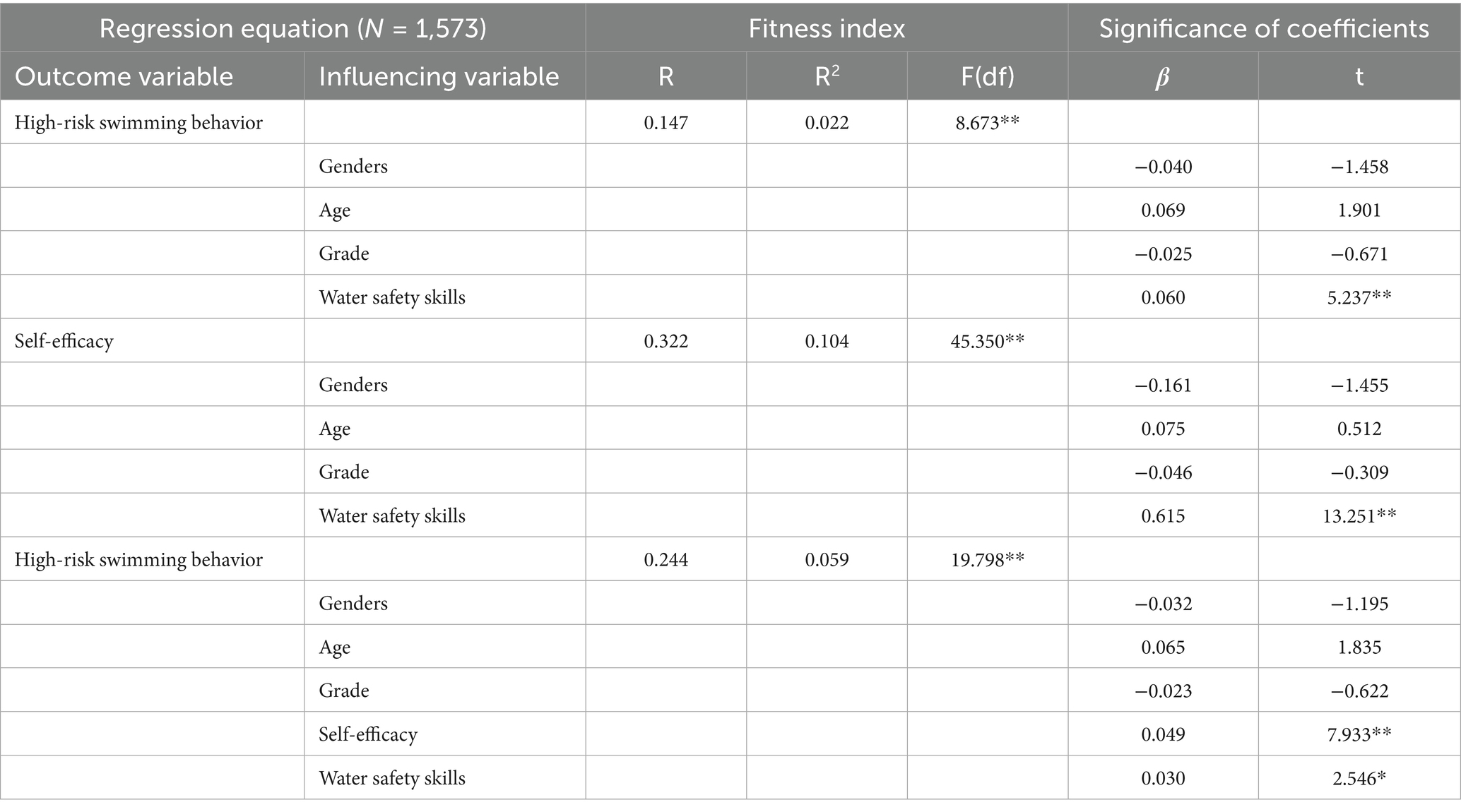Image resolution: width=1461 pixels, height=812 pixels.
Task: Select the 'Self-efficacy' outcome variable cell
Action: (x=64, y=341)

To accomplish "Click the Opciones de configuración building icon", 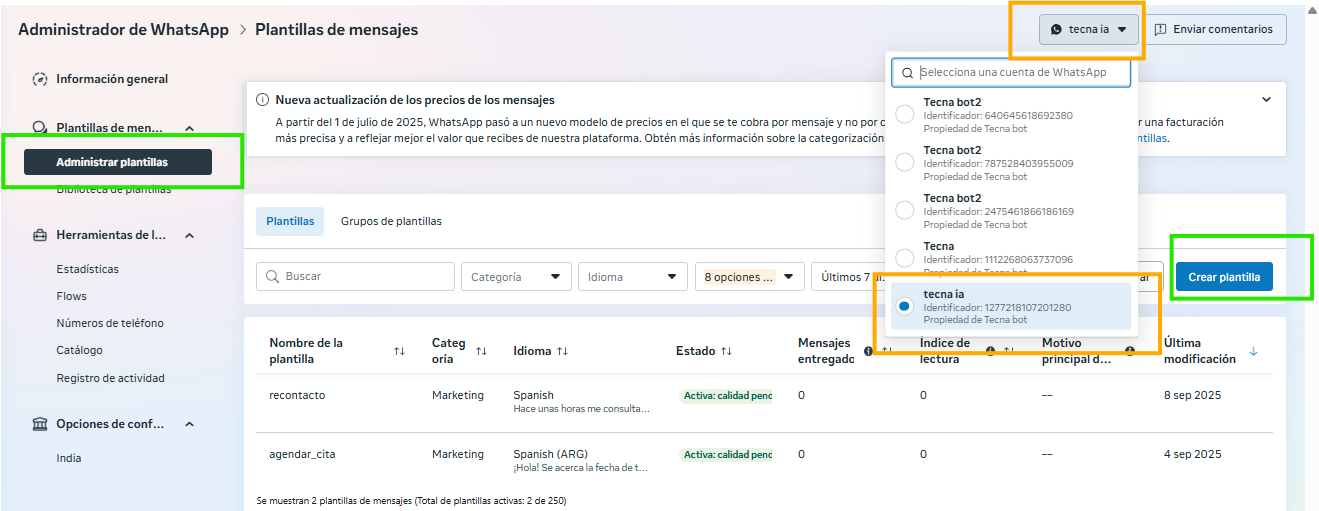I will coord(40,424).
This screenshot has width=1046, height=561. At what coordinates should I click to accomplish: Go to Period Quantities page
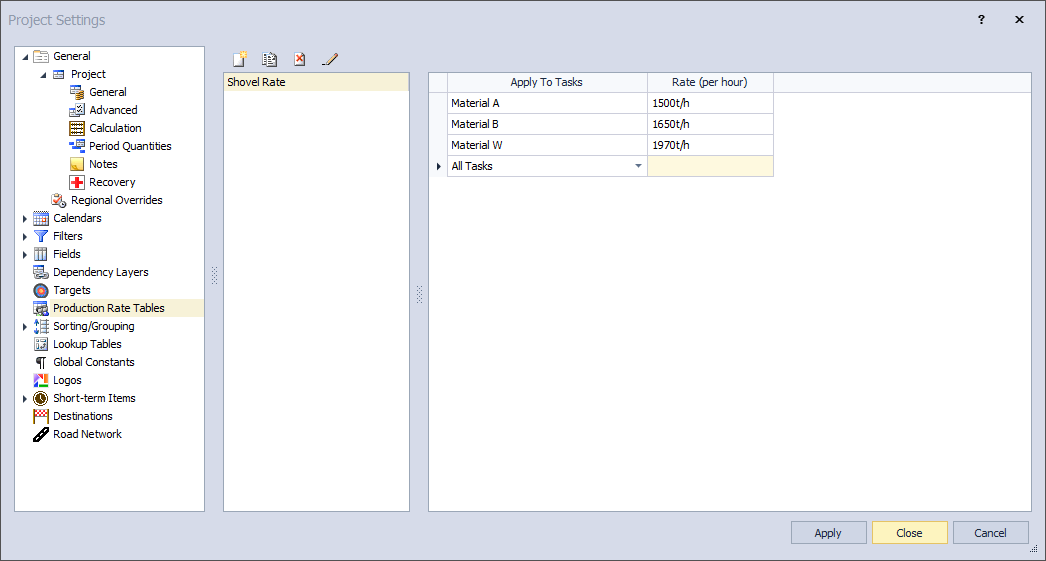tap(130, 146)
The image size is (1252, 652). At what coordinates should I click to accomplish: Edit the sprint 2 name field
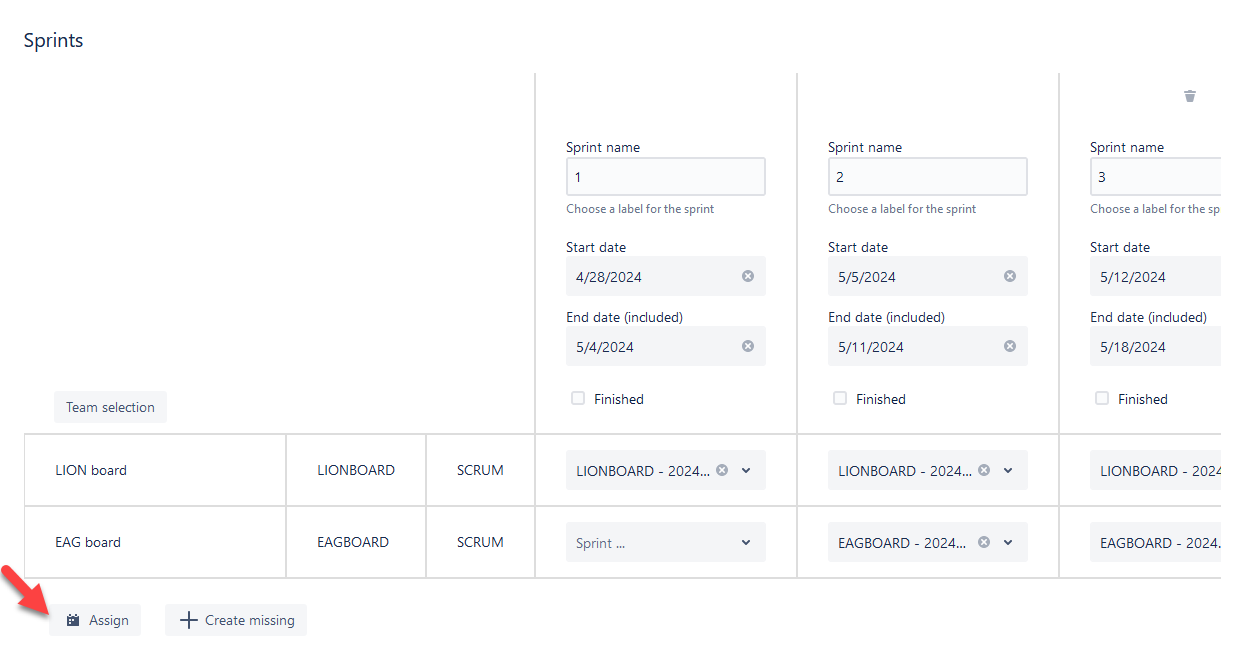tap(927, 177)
◇ ◇ ◇ ◇ ◇
* **WHAT THE TASK REQUIRES**
Extract only the lines from the one that contains "The image size" through the end of the records, inclusive, and omit every picture.

* **ANSWER TO THE PROBLEM**
The image size is (1252, 652). At what coordinates should I click to accomplish: Edit the sprint 2 name field
tap(927, 177)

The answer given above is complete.